━━ Records to use
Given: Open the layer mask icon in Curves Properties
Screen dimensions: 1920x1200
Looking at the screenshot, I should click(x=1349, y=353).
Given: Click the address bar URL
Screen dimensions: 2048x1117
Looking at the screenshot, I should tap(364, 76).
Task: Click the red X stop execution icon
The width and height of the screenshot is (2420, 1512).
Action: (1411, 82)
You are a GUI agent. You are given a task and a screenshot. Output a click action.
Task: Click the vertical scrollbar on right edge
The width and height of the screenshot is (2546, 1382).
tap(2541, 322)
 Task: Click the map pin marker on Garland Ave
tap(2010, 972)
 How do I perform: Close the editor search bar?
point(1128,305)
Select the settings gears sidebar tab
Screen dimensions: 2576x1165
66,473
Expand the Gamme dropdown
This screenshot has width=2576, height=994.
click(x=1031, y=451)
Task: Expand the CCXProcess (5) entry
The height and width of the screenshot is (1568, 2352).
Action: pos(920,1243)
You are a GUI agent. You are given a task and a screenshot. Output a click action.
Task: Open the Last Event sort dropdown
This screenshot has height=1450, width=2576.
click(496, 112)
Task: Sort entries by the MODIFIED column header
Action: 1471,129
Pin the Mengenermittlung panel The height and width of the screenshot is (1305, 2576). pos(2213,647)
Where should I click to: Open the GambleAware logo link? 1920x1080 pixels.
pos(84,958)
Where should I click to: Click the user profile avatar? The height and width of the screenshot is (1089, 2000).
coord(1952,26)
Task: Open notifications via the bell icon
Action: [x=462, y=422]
━━━━
What the task requires: Scan the material above for the word "Expand", and copy each line where it appears.

Result:
Expand the Gamme dropdown
Task: Expand the CCXProcess (5) entry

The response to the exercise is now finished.